WASHINGTON (AP) — Five Microsoft employees were ejected from a meeting with the company’s chief executive on Monday for protesting contracts to provide artificial intelligence and cloud computing services to the Israeli military.
The protest came after an investigation by The Associated Press claimed last week that sophisticated AI models from Microsoft and OpenAI had been used as part of an Israeli military program to select bombing targets during the recent wars in Gaza and Lebanon, triggered by the Hamas terror group’s devastating October 7, 2023, attack.
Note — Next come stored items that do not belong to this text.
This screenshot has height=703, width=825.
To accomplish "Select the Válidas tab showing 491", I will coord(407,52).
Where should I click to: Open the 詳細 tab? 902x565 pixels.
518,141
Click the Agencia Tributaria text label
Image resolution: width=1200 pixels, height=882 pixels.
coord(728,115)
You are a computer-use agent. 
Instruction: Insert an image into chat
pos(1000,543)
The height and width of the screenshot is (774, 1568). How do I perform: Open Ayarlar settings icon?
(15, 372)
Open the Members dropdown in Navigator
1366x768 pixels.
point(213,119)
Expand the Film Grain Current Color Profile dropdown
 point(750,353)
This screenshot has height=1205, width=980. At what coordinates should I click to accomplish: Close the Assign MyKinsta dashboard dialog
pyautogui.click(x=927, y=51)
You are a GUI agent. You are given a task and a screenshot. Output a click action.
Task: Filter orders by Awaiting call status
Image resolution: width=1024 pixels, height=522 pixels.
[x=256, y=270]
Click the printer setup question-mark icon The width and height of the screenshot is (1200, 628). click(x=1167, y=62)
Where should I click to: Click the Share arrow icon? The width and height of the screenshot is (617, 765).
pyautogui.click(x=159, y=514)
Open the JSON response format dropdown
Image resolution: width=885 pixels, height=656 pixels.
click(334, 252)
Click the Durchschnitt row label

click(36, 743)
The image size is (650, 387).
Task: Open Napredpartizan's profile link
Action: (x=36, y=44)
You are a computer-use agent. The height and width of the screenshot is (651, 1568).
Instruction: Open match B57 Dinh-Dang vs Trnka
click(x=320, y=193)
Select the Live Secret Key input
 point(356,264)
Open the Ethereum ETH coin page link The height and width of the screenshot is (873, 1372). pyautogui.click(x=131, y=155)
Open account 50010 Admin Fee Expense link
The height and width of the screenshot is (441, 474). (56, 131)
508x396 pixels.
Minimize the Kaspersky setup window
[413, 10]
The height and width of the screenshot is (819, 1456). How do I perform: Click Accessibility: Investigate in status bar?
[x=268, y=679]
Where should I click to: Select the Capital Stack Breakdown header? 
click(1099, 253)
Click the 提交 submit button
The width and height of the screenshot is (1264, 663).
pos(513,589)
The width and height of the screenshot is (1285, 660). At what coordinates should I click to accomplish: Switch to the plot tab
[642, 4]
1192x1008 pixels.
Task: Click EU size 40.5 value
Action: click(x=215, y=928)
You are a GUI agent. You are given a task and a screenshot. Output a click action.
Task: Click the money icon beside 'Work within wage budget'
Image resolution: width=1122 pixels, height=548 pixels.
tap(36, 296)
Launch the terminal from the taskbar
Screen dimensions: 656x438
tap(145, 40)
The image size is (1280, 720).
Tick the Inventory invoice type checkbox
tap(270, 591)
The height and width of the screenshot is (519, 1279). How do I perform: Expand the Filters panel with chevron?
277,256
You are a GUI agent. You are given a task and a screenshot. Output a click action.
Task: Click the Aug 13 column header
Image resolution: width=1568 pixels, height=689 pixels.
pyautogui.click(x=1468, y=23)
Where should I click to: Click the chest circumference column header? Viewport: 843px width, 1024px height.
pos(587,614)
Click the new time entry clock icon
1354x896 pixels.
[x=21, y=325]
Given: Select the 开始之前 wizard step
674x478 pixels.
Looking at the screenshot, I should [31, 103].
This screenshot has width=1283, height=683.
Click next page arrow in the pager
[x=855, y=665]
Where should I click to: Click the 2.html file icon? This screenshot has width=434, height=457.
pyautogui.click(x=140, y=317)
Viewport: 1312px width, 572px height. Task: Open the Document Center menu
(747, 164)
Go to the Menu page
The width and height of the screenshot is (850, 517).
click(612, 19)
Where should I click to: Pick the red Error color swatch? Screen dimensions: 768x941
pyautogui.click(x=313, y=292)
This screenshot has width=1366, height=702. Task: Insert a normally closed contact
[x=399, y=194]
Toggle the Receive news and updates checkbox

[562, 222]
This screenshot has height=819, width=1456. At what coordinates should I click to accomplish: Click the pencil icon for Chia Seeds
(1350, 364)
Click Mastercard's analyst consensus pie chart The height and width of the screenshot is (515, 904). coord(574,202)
The story also contained details of what it said was an errant Israeli airstrike in 2023 that reportedly struck a vehicle carrying members of a Lebanese family, killing three young girls and their grandmother.
Microsoft CEO Satya Nadella was speaking about new products at an employee town hall meeting at the company’s corporate campus in Redmond, Washington. Workers standing about 15 feet to his right then revealed t-shirts with words that spelled out the question “Does Our Code Kill Kids, Satya?” when their wearers stood side-by-side.
Photos and video of the incident, which was live streamed throughout the company, shows Nadella kept speaking and did not acknowledge the protesters. Two men quickly tapped the workers on the shoulders and ushered them out of the room.
“We provide many avenues for all voices to be heard,” Microsoft said in a statement provided to the AP. “Importantly, we ask that this be done in a way that does not cause a business disruption. If that happens, we ask participants to relocate. We are committed to ensuring our business practices uphold the highest standards.”
Microsoft did not answer Tuesday when asked whether the employees involved in the protest would face disciplinary action. The company also previously declined to comment about the AP’s February 18 story about its contracts with the Israeli military.
In October, Microsoft fired two workers for helping organize an unauthorized lunchtime protest at its headquarters over the Gaza war, in which the workers called Israel’s campaign against Hamas a “genocide” and accused Microsoft of complicity in it. Israel has strenuously denied all accusations of genocide.
Video from the event, shared by a Jewish employee on her Times of Israel blog, showed one of the protest’s 30-40 participants shoving a modified Lebanese flag in her face and telling her, “Kiss the flag, Nazi.”
At the time, Microsoft said that it had ended the employment of some people “in accordance with internal policy” but declined to give details.
A group of workers has been raising concerns within the company for months about Microsoft providing services to the Israeli military through its Azure cloud computing platform.
The AP’s investigation included exclusive details drawn from internal company data and documents, including that the alleged usage of AI models by the Israeli military through Azure increased nearly 200 times after the Hamas terror group’s October 7, 2023 attack — in which thousands of terrorists killed some 1,200 people and took 251 hostages — starting the war.
The AP’s report was shared and discussed among Microsoft employees on social media and within the company’s internal systems. In a community forum designated for employees to raise concerns with senior leadership, an employee shared links to the AP report.
More than a dozen others questioned whether the company was violating its stated principles to defend human rights and not to let its AI models be used to harm people, according to screenshots reviewed by the AP.
Abdo Mohamed, a researcher and data scientist who was one of the Microsoft workers fired over the October vigil, said the company is prioritizing profits over its own human rights commitments.
“The demands are clear,” said Mohamed, who works with a group of Microsoft workers called No Azure for Apartheid. “Satya Nadella and Microsoft executives need to answer to their workers by dropping contracts with the Israeli military.”